### Page extract
::::::::
Restaurant Review: Incognito

5 May
Pune has seen a dramatic transformation in the last several years, and Baner (the area in Pune where I currently reside and that literally was jungle a decade or so back) is not going to be left behind!
The reasons I quite enjoy living in Baner, even though it is far away from where I used to live before and where most of my family still live, are the wide roads, the proliferation of shops of all kinds, the fact that the crowd is much more cosmopolitan as well as diverse and last, but certainly not least, the restaurants!!!
I am a huge self-proclaimed foodie; not the kind that will sample weird stuff like beetles or alligator or even rare meat, but the kind who just loves to eat out at new places and will definitely try cuisine that is different from roti-sabzi and daal-rice. And I do miss the diversity of food options from the U.S. (especially Mexican food, which I am yet to find here). So when a new restaurant is recommended to me by other people who love food like I do, I had to go!
Enter Incognito! The restaurant reminded me very much of a TGI Friday or Sweet Water Tavern (but much nicer :-)) with their high ceilings, wooden floor and muted lighting (so rare in Indian restaurants). I found the menu also very interesting in that it has a great variety of international dishes that I have not seen done successfully in very many restaurants here. They have steak, sausages, salads along with pizzas, burgers and some asian fare including indian dishes. They also good cocktails, some great beer and happy hour before 8PM where you get two drinks for the price of one, yippee!
I have been there several times now  and have tried the peshawar lamb kababs (loved them), nachos (meh), loaded potato skins (too cheesy but not bad), the sicilian veg pizza (yum), the veg burger (definitely give this a miss), bangers and mash (yum again), niemer currywurst (OMG yum) and the swedish chicken kotbullar (OMG yum again). Wow, I didn’t quite realise how often I have been!
::::::::
### Material provided
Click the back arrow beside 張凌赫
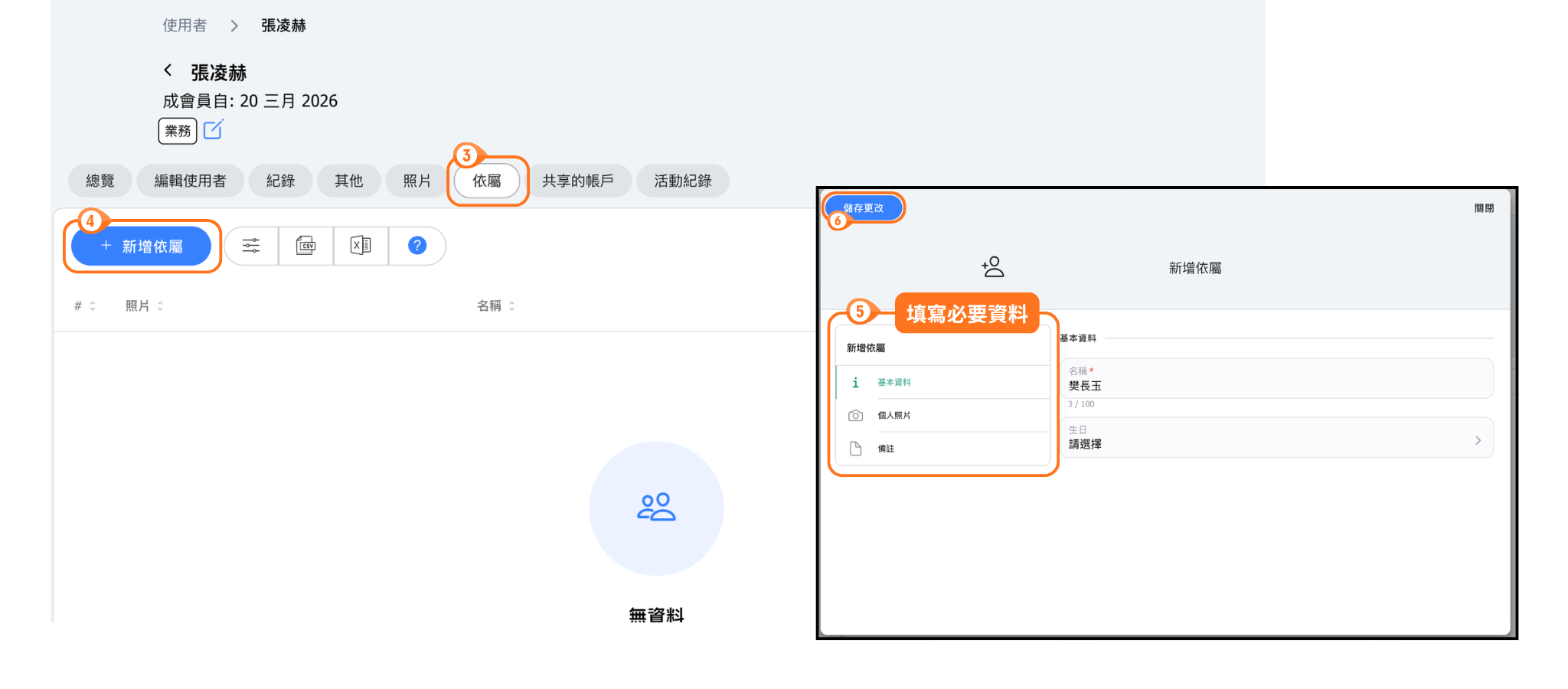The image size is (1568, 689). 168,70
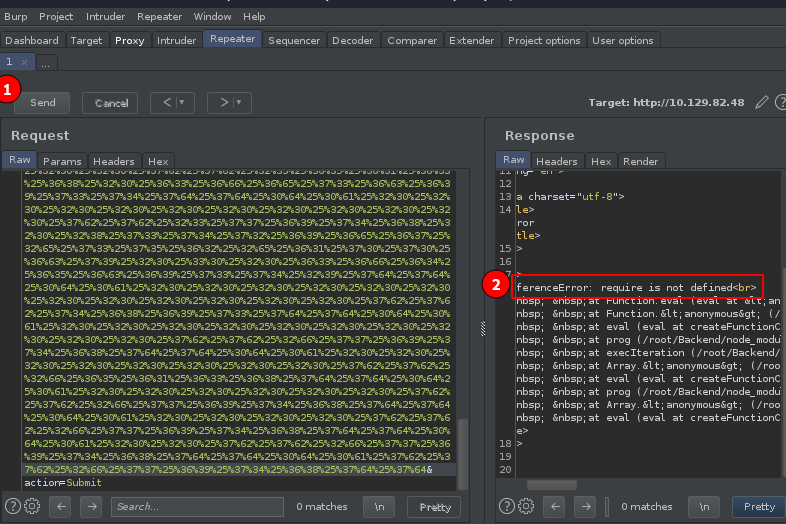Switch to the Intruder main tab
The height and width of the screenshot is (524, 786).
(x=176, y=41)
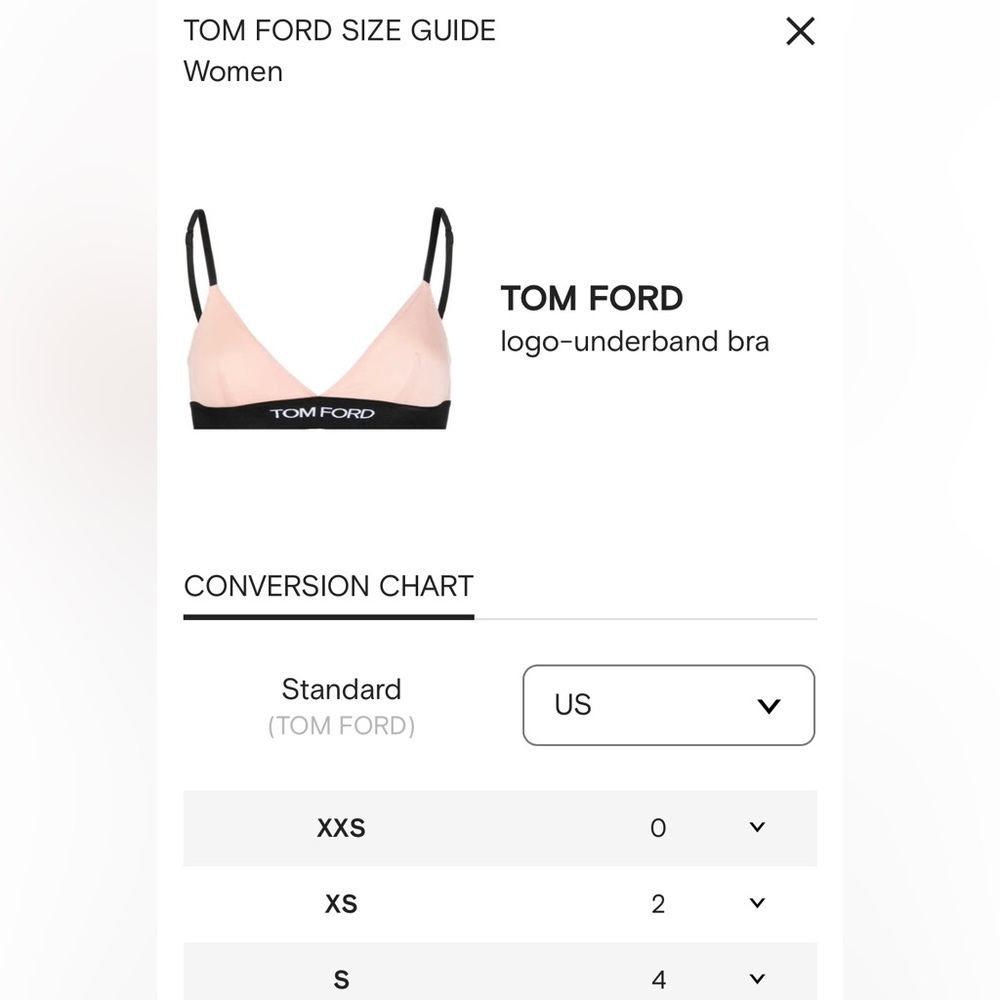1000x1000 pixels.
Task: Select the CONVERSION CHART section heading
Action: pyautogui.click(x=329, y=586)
::::::::
### Required task
Answer these questions using the restaurant review.
(a) Which food from the U.S. has the writer not yet found in Pune?
(b) What deal does Incognito's happy hour offer before 8PM?
(c) What does the writer advise about the veg burger?

### Complete output
(a) Mexican food.
(b) Two drinks for the price of one.
(c) The writer says to definitely give it a miss.